Bacterially mediated mineralisation processes lead to biodeterioration of artworks in Maltese catacombs

Mineral structures formed by bacterial and microalgal biofilms growing on the archaeological surface in Maltese hypogea were studied using Energy Dispersive X-Ray Spectroscopy (EDS) coupled to Environmental Scanning Electron Microscopy (ESEM), X-ray micro-diffraction (XRD) and X-ray fluorescence (XRF). These techniques have shown that mineral structures having different morphologies and chemical composition were associated with the microorganisms in the subaerophytic biofilm. Salt efflorescences and mineral deposits on the archaeological surface were often formed from gypsum (CaSO4∙ 2H2O), halite (NaCl) and calcite (CaCO3). Biogenic carbonates produced by microbial activities were a common occurrence. These assumed different forms, such as the production of mineral coats around cyanobacterial sheaths and the occurrence of calcite fibres with different morphologies on the surface of the biofilms. Moreover, vaterite (CaCO3) spherulites which appeared hollow in cross-section were observed. The presence of struvite was recorded from one catacomb site.

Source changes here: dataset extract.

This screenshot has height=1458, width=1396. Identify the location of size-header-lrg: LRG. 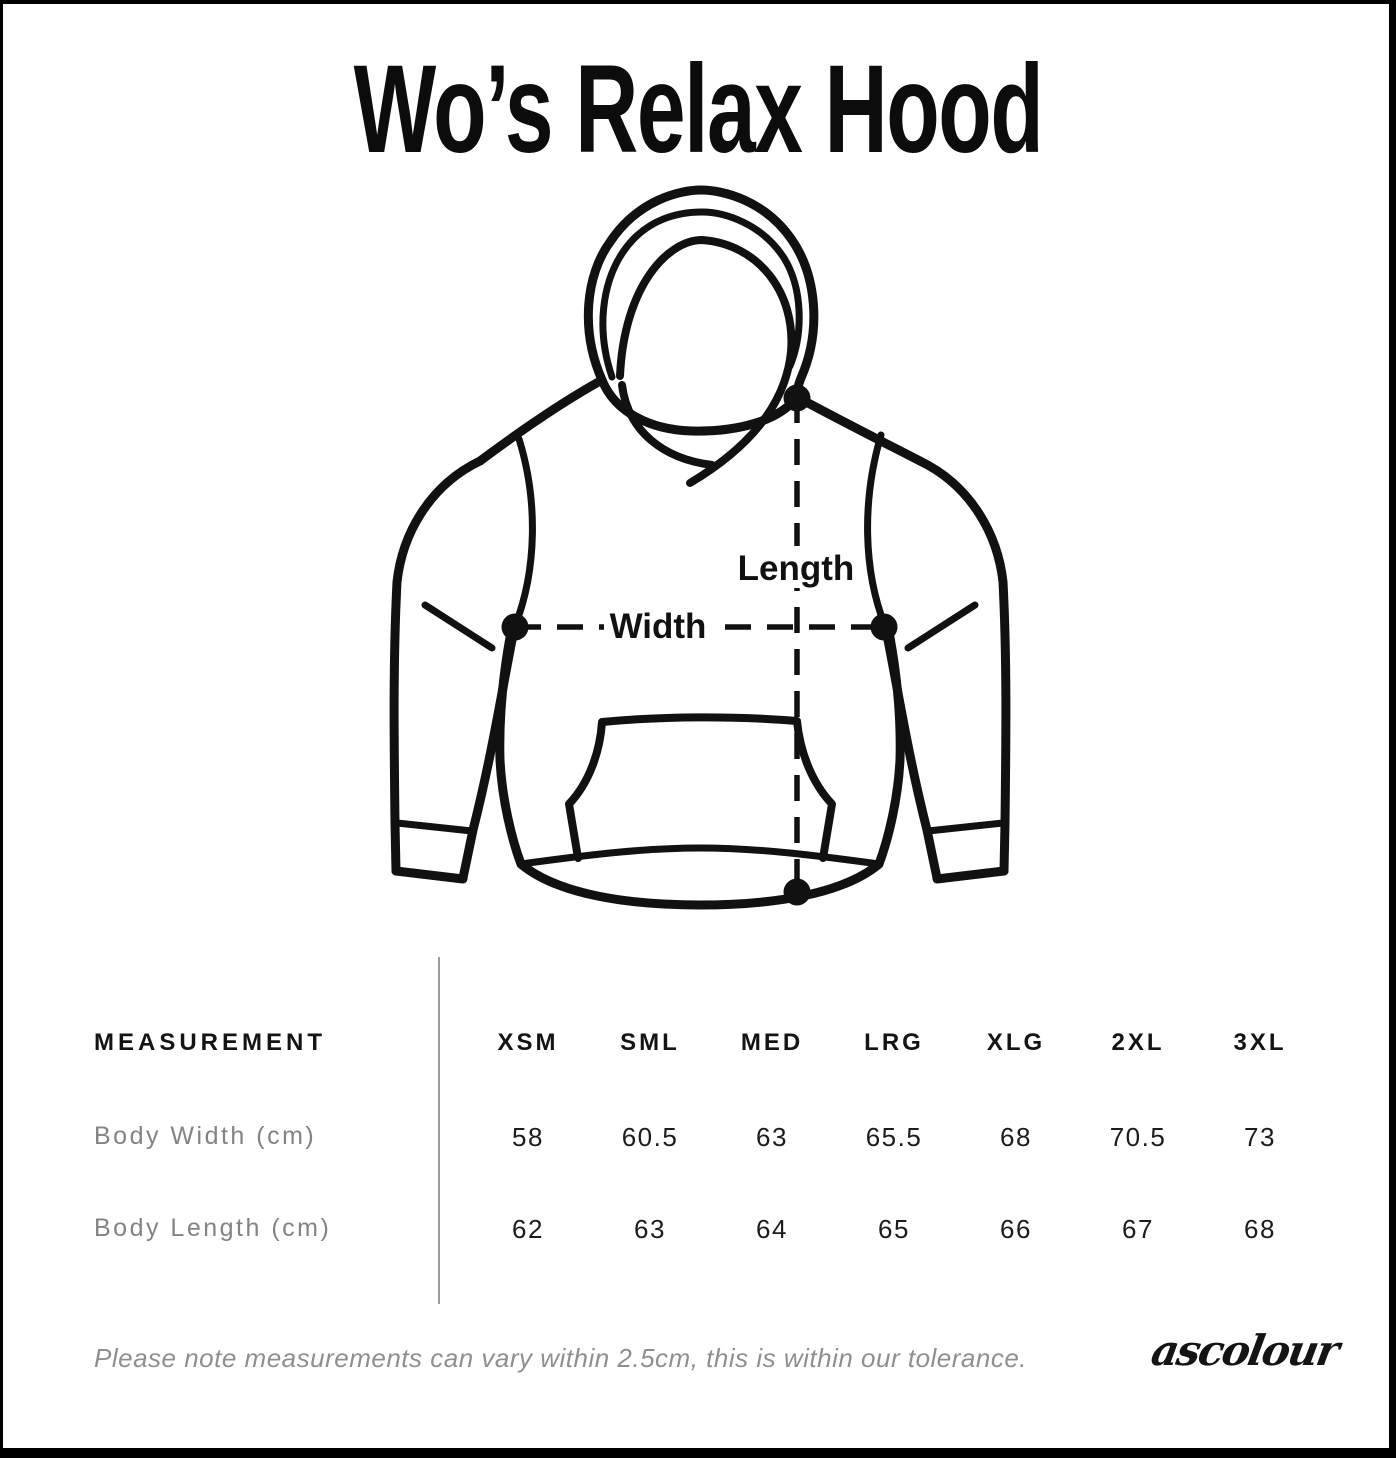
(894, 1042).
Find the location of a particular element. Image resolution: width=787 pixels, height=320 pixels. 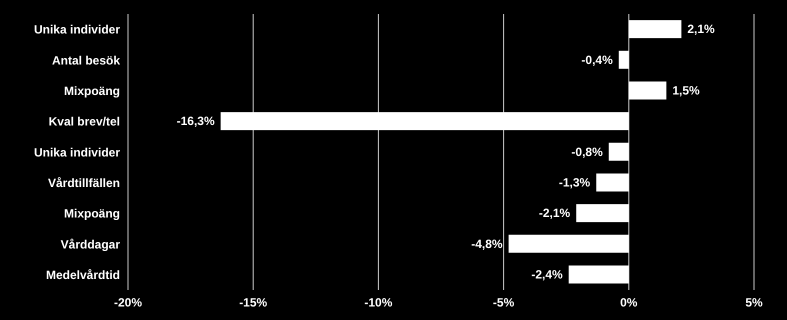

x-tick-label: 0% is located at coordinates (629, 303).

These investigations have facilitated the study of the neoformation of metastable minerals by microbially mediated processes, which potentially contribute to a better understanding of the biodeterioration of artworks in Maltese palaeo-Christian catacombs.

Research highlights
► Mineral structures formed by subaerial biofilms growing in hypogea were examined.
► Efflorescences and mineral deposits were often formed from gypsum, halite, and calcite.
► Biogenic carbonates assumed different forms e.g. vaterite spherulite, calcite fibres.
► The formation of rare minerals e.g. struvite was mediated by bacteria.
► Understanding biomineralisation processes facilitates the conservation of artworks.